Il y a eu une vie après le pop art. Une vie qui surprend, dérange, choque avec des oeuvres fortes et déstabilisantes. Pour mieux montrer qu'art, médias de masse et commerce peuvent se fondre l'un dans l'autre. Présentée au Musée des beaux-arts du Canada à Ottawa cet été, l'exposition La vie en Pop en témoigne.

«Faire de bonnes affaires est le meilleur art qui soit», a un jour annoncé Andy Warhol, grand-père du pop art disparu en 1987.

 

De nombreux artistes en art contemporain se sont emparés de ce principe pour se jeter dans la création d'oeuvres fondées autant sur leur propre célébrité et leur notoriété que sur la consommation de masse, la gloire, la fortune, les stratégies de marketing et les médias et ainsi mieux se positionner dans la vie du grand public.

Et c'est ce principe qui sert de fil conducteur à l'exposition La vie en Pop. L'art dans un monde matérialiste que le Musée des beaux-arts du Canada présente depuis hier.

«Faire de bonnes affaires est le meilleur art qui soit» ? On aurait pu tout aussi bien dire que «la fin justifie les moyens». Parce que les artistes qui auront marché sur les traces du principe énoncé par Warhol n'y vont pas par quatre chemins pour diffuser leur discours.

Oubliez les gentils tableaux de boîtes de soupe Campbell et les photographies sérigraphiées de Marilyn Monroe (que tous les enfants font aujourd'hui sur Photo Boot). Ici, on entre dans un monde pas mal plus déjanté, explicite, provocateur, choquant.

Assez d'ailleurs pour que le ministre canadien du Patrimoine, James Moore, ait dit publiquement qu'il n'irait pas visiter l'exposition après en avoir eu un avant-goût. Des mots qui pourraient davantage servir d'aimant que de repoussoir.

Tremplin

Mais revenons à l'exposition. Elle s'ouvre en replongeant dans la dernière période de création de Warhol qui, selon certains, avait perdu ses marques comme artiste. Les créateurs de l'exposition revisitent plutôt cette période en fonction de la pensée de l'artiste et s'en servent comme tremplin pour nous entraîner vers les travaux d'artistes plus contemporains tels Jeff Koons, Keith Haring, Damien Hirst, Sarah Lucas, Maurizio Cattelan et Takashi Murakami.

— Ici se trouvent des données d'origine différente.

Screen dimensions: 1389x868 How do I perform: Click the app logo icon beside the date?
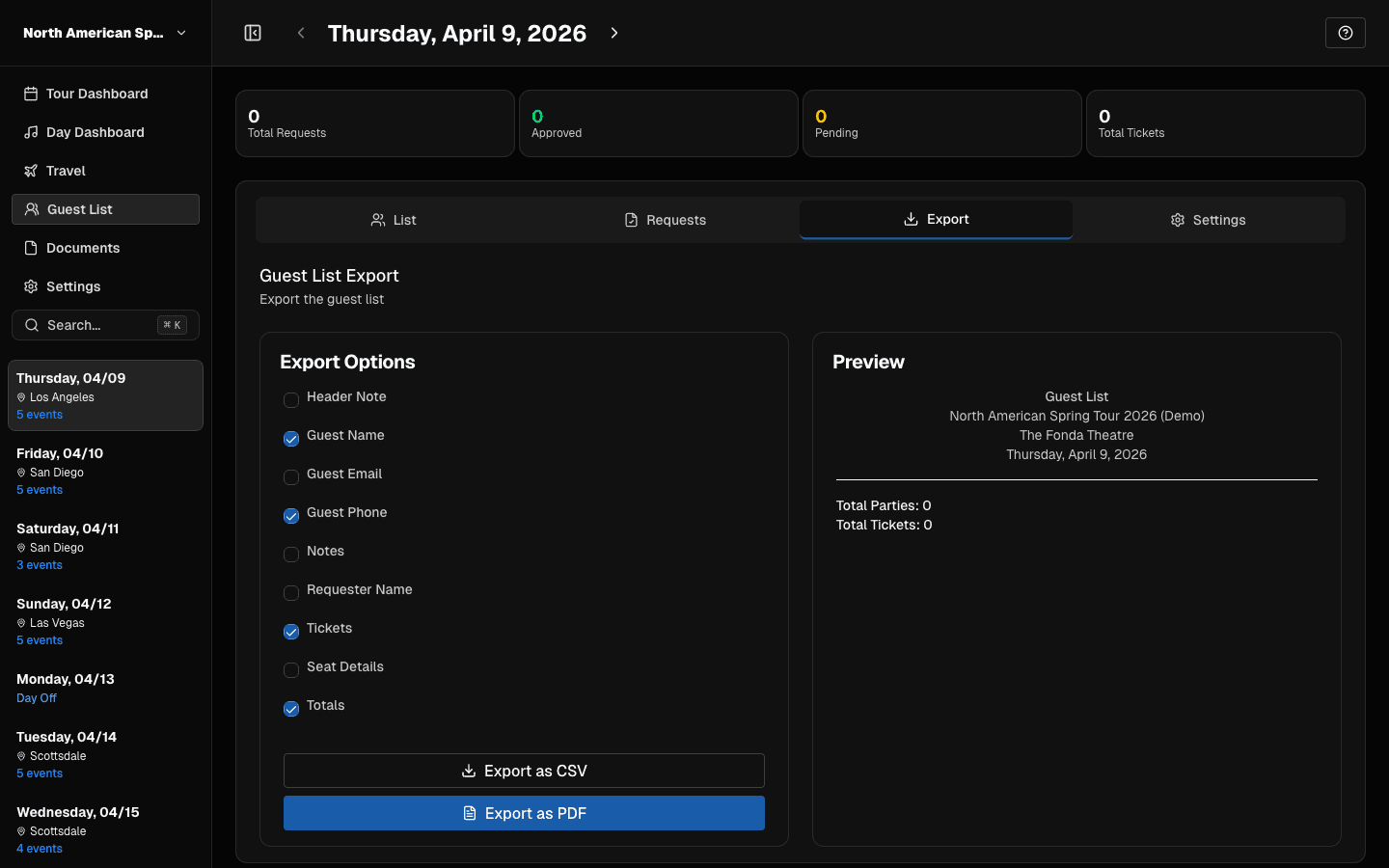[x=252, y=32]
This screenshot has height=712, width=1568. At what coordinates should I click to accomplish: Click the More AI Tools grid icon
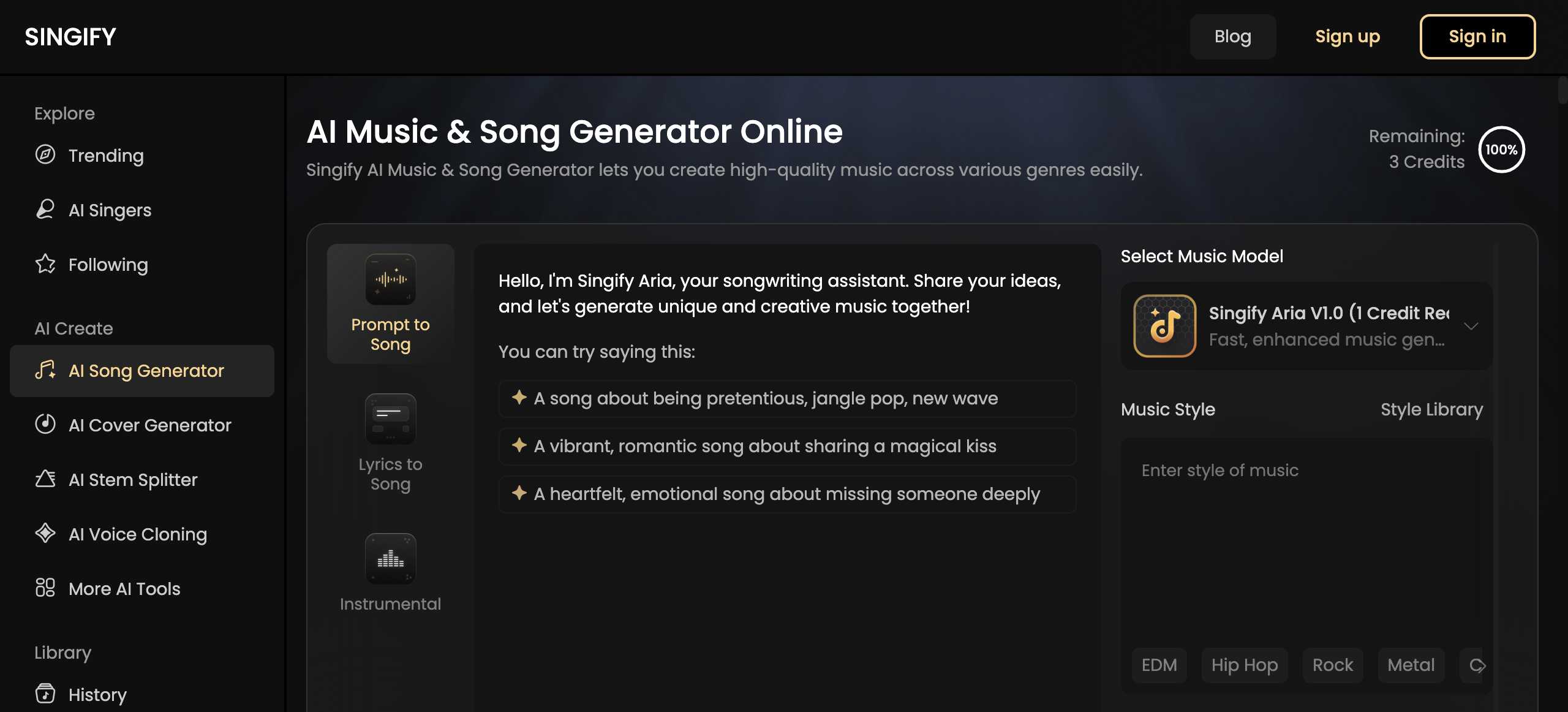(x=45, y=588)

Pop Shop, l'oeuvre de Keith Haring retenue ici, constitue une évocation gentille de l'appropriation de l'art en tant que stratégie ou communication de masse. Connu pour ses graffitis de formes humaines et animales arrondies, Haring a ouvert en 1986 un magasin, rue Lafayette à New York, pour vendre ses propres oeuvres, ce qui n'a pas manqué de lui attirer la réprobation d'une partie de la communauté artistique, y voyant un geste purement mercantile. Une reproduction de la boutique est littéralement encastrée dans le parcours de l'exposition, avec un comptoir où l'on vend effectivement des objets marqués des oeuvres de Haring.

On n'a rien vu! Un peu plus loin, une salle consacrée à la série Made in Heaven de Jeff Koons, propose quelques photographies géantes explicites (sexe oral) dans lesquels Koons expose son mariage et ses ébats amoureux avec la politicienne et vedette de cinéma porno Cicciolina. Dans cette série, les organisateurs voient un point focal où l'art et la pornographie se rejoignent (l'art comme désir) et où Koons fait de lui-même (l'artiste) un produit de consommation. La salle est réservée aux adultes. Si vos enfants s'y égarent, attendez-vous à leur devoir de longues, très longues explications!

Controversé

Aussi controversée est l'oeuvre du Polonais Piotr Uklanski intitulée Les nazis. Celle-ci rassemble comme une banale galerie de portraits familiaux 65 photos de comédiens ayant joué des personnages nazis au grand écran. Exposée à Varsovie, l'installation a été vandalisée. On l'a même critiquée à New York!

Selon les organisateurs, l'oeuvre a pour but de «réfléchir aux questions morales lorsque des sujets historiques sont exploités à des fins commerciales par l'industrie du divertissement». Effectivement, prises séparément, les photos peuvent être vues simplement comme un élément dans la filmographie, voire le porte-folio, d'un artiste. Mises en commun et surtout sans perspective, elles font scandale.

Organisée par le musée Tate Modern et présentée à Londres puis à Hambourg, l'exposition fait un seul arrêt en Amérique du Nord: Ottawa. S'y retrouvent quelque 250 tableaux, dessins, estampes, photographies, sculptures, installations, etc. Le MBAC a inséré des éléments canadiens, en l'occurrence des oeuvres du collectif General Idea de Toronto.

La vie en Pop. L'art dans un monde matérialiste est présentée jusqu'au 19 septembre 2010 au Musée des beaux-arts du Canada à Ottawa.